▶ _THE TASK_
Quote the passage on PHBV production from food waste word for word, starting at "The PHBV yield remained" and ending at "by H. mediterranei.".

▶ _EXCERPTED PASSAGE_
[Start of section]

Fig. 7. The production and yield of PHBV and the HV content of the polymers produced from food waste derived nutrients.

The production of CDM and PHBV by H. mediterranei from different loadings of food waste derived carboxylic nutrients were examined at the stationary growth phase (A); the PHBV yield and HV content of the polymers produced from different loadings of food waste derived nutrients were examined at 144 h (B).

Table 2.

Some literature results of PHA content by H. mediterranei and other species.

Substrate	Microbial species	CDM g/l	PHA content % CDM	PHA yield g/g	HV content % PHA	Reference
Olive mill wastewater	H. mediterranei	0.47	43	-	6.5	[20]
Synthetic VFA	H. mediterranei	1.2-7.7	19.9	0.11	-	[19]
Glucose and Va	H.mediterranei ES1 (EPS gene deleted)	0.4-13.3	41	-	9.1-53.3	[43]
Cheese whey hydrolysate	H. mediterranei	7.5	53	0.78	1.5	[14]
Extruded corn starch, rice bran	H. mediterranei	140.0	55.6	-	-	[11]
Glucose	H. mediterranei	1.4-15.8	36	0.86	8.8-12.5	[18]
Synthetic VFA	H. palleronii	0.9-1.6	63	0.05	-	[44]
Brewery wastewater	Activated sludge	-	39	0.43	-	[45]
Fermented food waste	H. mediterranei	0.6-3.0	43-57	0.41-0.54	6.1-10.7	This study

The PHBV yield remained in the range of 0.41 to 0.54 g PHBV/g Ac, with 450 mg/l to 1,800 mg/l Ac of total carboxylates loadings. The results suggested that short-chain carboxylates, either pure chemicals or derived from food waste fermentate, can be a good option of the carbon source that achieves high PHBV yield by H. mediterranei.

[End of section]

▶ _SUPPLIED INFORMATION_
[Start of section]

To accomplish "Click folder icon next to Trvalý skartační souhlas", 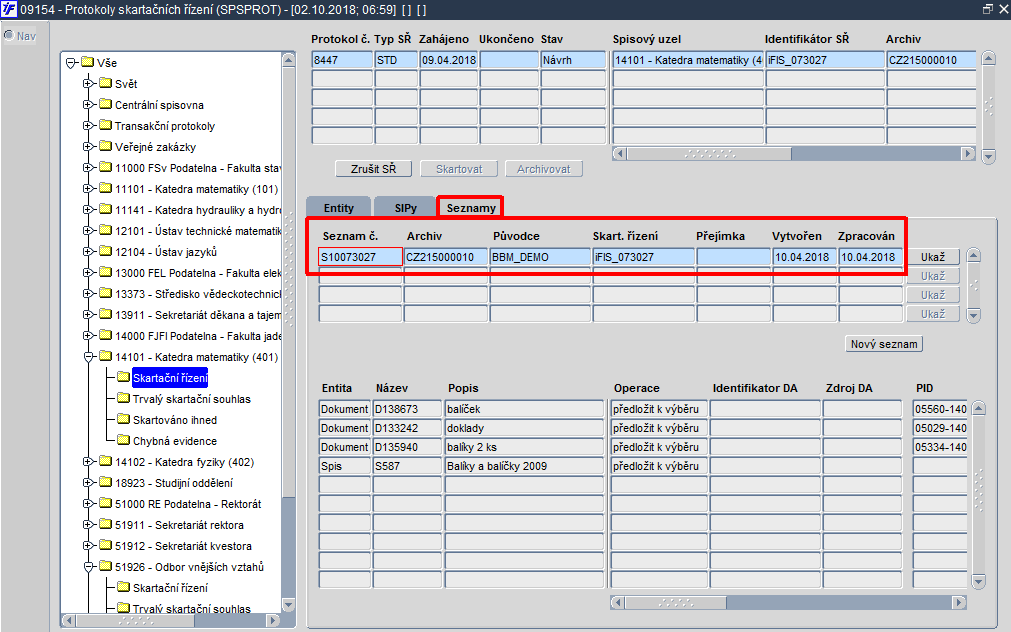I will [x=124, y=399].
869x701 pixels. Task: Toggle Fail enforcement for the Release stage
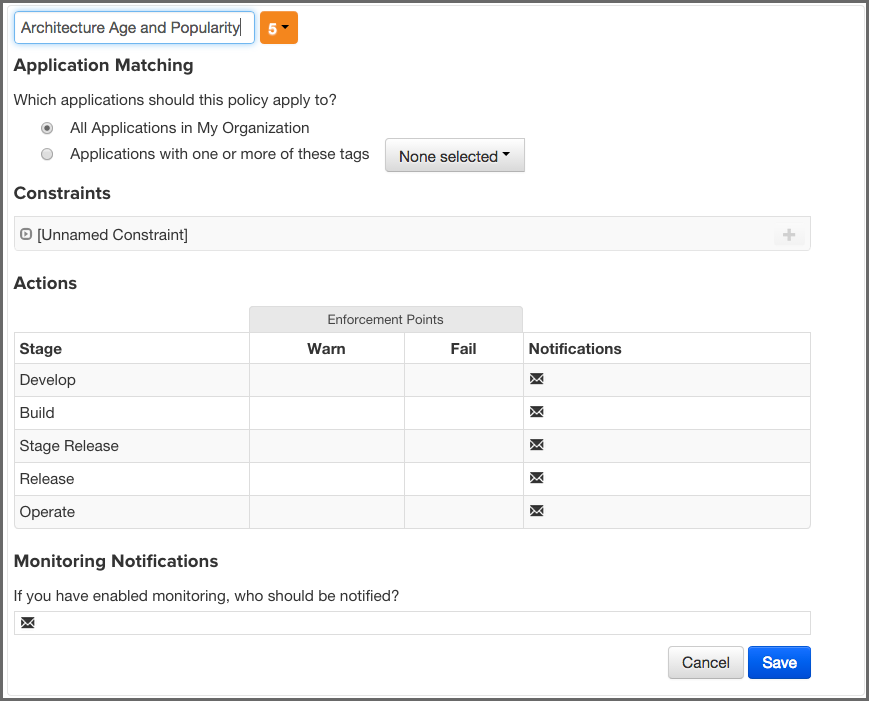pos(463,478)
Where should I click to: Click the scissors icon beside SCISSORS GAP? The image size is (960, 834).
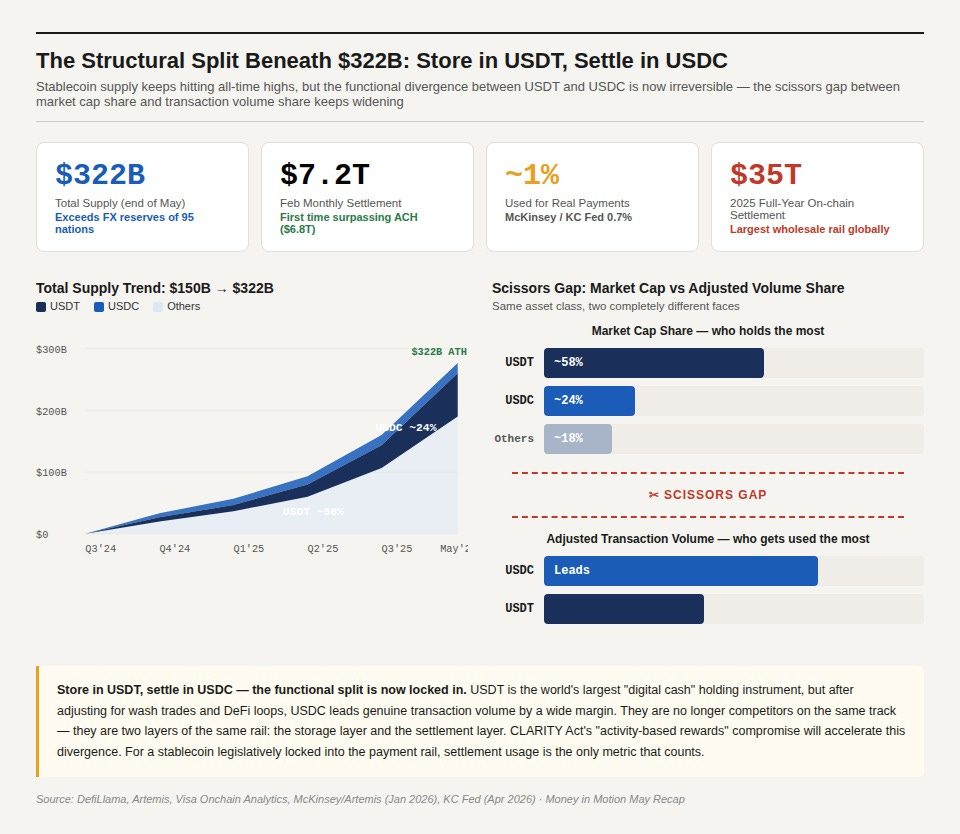pyautogui.click(x=653, y=495)
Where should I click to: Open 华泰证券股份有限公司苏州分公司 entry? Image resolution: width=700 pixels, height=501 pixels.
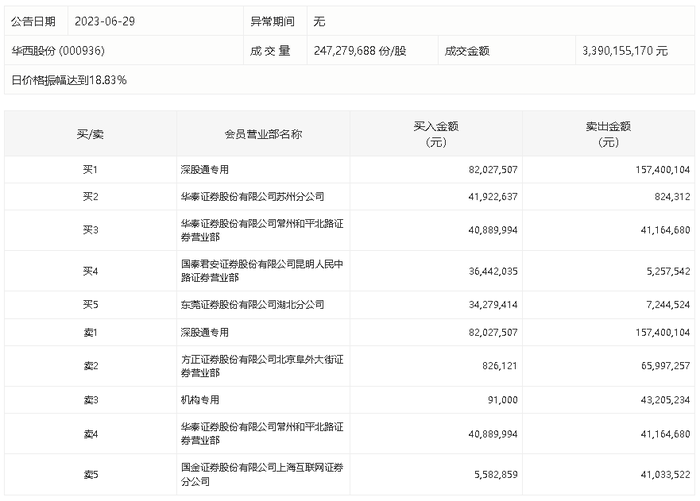point(252,196)
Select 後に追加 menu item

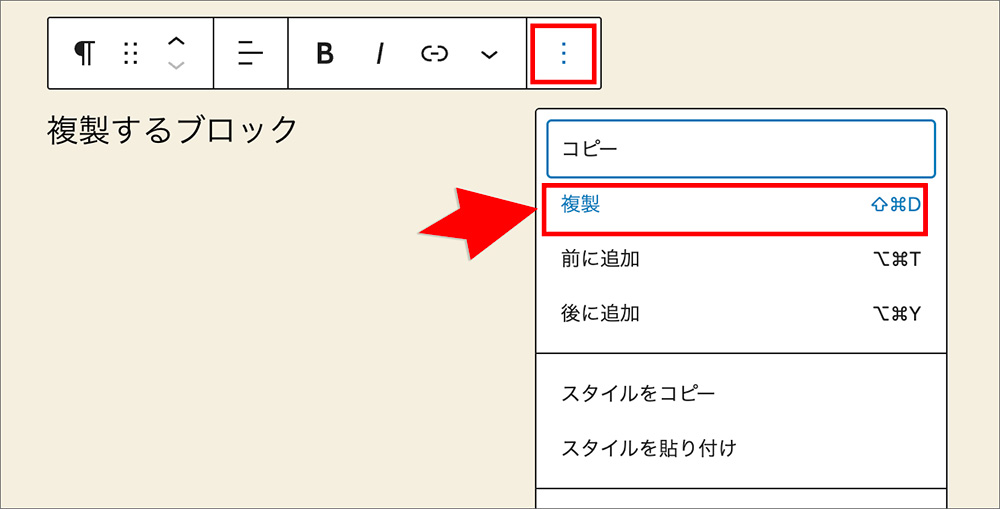click(600, 313)
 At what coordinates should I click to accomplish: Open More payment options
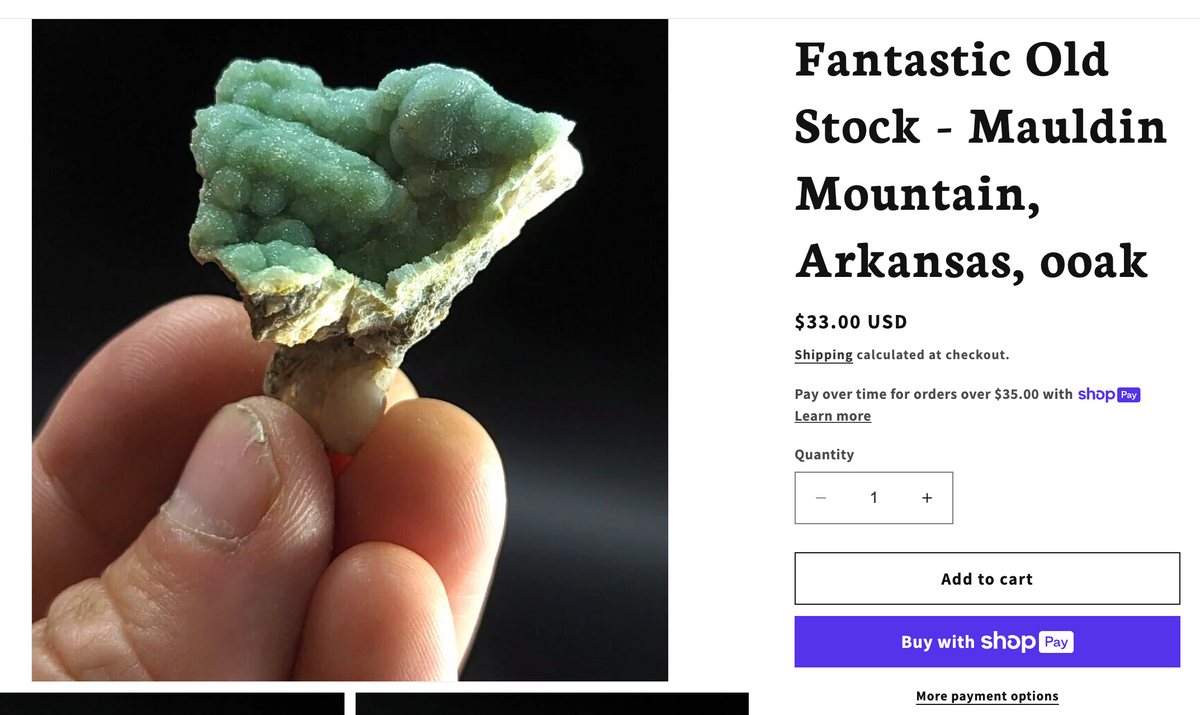(x=987, y=696)
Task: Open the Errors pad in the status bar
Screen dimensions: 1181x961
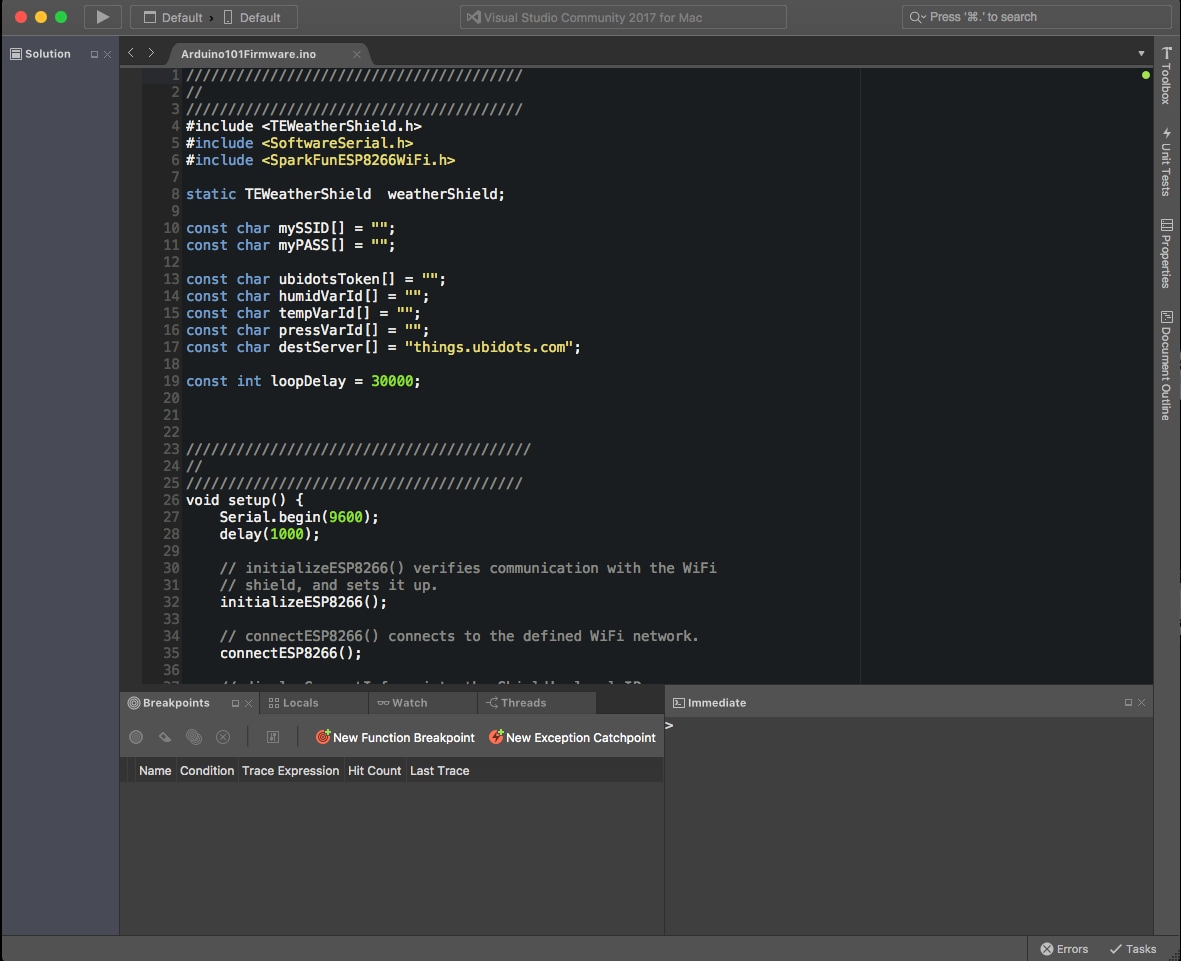Action: (x=1063, y=948)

[End of section]

▶ _RESPONSE_
The PHBV yield remained in the range of 0.41 to 0.54 g PHBV/g Ac, with 450 mg/l to 1,800 mg/l Ac of total carboxylates loadings. The results suggested that short-chain carboxylates, either pure chemicals or derived from food waste fermentate, can be a good option of the carbon source that achieves high PHBV yield by H. mediterranei.